JohnsonXi commented 1 month ago

i got same problem,sometimes stuck.

image
danmayer commented 1 month ago

I saw this in my output

huggingface/tokenizers: The current process just got forked, after parallelism has already been used. Disabling parallelism to avoid deadlocks...
[2024-09-10 21:43:44] [INFO] To disable this warning, you can either:
[2024-09-10 21:43:44] [INFO] - Avoid using `tokenizers` before the fork if possible
[2024-09-10 21:43:44] [INFO] - Explicitly set the environment variable TOKENIZERS_PARALLELISM=(true | false)

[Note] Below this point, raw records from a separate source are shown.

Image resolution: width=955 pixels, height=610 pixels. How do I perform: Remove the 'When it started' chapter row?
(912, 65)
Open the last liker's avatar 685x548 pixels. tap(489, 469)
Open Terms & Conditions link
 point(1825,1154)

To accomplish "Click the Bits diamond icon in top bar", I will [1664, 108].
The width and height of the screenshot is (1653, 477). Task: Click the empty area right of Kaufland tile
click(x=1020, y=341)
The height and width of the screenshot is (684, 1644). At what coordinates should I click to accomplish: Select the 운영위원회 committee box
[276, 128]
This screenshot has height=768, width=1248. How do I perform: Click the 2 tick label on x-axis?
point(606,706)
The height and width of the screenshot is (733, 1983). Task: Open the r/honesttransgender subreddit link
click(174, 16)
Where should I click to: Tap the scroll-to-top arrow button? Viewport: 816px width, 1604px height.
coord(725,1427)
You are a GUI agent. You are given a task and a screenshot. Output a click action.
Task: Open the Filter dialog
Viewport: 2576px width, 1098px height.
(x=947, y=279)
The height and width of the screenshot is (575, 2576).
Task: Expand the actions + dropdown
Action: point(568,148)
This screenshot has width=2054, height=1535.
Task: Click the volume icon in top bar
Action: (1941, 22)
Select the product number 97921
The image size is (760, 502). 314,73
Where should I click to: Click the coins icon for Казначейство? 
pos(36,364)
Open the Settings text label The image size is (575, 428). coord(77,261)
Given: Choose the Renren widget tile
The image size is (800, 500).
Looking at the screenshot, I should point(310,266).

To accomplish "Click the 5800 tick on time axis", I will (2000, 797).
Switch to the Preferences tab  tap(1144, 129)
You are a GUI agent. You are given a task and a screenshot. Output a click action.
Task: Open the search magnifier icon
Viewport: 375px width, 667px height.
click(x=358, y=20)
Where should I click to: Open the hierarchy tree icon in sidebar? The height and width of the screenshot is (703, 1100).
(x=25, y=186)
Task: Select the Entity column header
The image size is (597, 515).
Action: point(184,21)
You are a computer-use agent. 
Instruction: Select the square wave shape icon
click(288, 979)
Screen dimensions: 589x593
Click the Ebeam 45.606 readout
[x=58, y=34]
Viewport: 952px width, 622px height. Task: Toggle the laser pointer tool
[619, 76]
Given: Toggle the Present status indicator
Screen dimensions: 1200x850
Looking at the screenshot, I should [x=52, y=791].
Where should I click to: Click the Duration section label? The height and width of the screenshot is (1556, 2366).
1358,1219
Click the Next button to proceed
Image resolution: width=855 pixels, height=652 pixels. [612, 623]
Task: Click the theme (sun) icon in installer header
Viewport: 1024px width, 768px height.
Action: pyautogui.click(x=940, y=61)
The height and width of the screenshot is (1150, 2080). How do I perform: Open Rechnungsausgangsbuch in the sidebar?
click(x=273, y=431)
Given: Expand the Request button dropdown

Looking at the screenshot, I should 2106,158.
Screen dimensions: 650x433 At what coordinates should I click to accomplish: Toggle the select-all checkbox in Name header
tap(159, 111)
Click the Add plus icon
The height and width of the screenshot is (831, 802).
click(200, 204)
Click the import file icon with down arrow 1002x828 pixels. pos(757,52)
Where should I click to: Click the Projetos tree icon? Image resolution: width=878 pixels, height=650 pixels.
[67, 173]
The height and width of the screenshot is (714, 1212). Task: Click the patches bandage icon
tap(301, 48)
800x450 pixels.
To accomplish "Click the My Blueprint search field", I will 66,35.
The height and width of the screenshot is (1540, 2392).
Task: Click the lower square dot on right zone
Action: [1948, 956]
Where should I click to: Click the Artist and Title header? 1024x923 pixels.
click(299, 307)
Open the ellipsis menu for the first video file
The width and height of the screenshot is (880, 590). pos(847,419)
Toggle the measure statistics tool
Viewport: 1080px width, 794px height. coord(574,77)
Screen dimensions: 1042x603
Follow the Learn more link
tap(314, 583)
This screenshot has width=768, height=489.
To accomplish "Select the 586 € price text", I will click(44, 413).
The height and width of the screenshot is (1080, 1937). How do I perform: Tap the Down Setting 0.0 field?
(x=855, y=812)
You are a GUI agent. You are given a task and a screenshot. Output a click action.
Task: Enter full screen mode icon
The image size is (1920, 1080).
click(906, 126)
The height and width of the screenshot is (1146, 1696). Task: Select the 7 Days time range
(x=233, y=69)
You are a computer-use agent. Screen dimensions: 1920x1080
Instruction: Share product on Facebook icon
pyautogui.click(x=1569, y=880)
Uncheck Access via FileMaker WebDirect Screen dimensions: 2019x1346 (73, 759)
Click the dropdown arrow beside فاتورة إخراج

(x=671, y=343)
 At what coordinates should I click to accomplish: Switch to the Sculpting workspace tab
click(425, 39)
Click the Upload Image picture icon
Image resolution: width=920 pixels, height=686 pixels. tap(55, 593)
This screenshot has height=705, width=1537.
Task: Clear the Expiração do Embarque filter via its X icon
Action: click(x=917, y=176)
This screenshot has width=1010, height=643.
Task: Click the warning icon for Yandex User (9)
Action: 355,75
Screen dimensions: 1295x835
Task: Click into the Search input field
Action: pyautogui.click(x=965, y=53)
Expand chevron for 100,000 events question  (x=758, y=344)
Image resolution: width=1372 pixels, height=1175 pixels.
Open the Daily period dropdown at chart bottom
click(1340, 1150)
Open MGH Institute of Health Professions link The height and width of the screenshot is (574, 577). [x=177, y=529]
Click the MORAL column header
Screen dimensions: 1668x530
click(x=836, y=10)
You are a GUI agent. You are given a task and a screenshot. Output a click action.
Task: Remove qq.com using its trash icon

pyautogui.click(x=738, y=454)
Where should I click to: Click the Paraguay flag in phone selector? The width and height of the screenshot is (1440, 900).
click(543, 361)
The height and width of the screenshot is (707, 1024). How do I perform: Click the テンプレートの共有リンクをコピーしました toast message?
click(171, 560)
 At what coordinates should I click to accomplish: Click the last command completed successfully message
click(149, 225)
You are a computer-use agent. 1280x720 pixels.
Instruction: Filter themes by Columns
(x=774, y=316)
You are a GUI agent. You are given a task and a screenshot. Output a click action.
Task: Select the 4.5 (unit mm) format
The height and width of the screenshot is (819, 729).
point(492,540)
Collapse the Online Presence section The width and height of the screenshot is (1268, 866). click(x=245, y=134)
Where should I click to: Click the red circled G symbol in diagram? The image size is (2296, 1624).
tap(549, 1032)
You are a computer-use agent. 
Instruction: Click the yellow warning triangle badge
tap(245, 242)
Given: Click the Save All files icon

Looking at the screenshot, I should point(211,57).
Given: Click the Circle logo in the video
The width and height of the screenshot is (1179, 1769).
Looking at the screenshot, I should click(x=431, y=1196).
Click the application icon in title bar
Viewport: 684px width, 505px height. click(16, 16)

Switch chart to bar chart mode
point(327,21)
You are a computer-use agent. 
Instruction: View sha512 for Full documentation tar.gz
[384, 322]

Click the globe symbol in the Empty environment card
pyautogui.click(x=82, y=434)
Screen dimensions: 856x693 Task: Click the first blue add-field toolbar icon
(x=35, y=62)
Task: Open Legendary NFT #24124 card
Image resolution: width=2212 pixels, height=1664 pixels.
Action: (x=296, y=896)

and it was stuck as well... I fixed it by setting the env var below

TOKENIZERS_PARALLELISM=false python app.py

pranauv1 commented 1 month ago

Running the command separately solved the problem.

I prepared the dataset through Flux Gym and then ran the Kohya script from the command line, it had the same warnings mentioned above but the training finished successfully.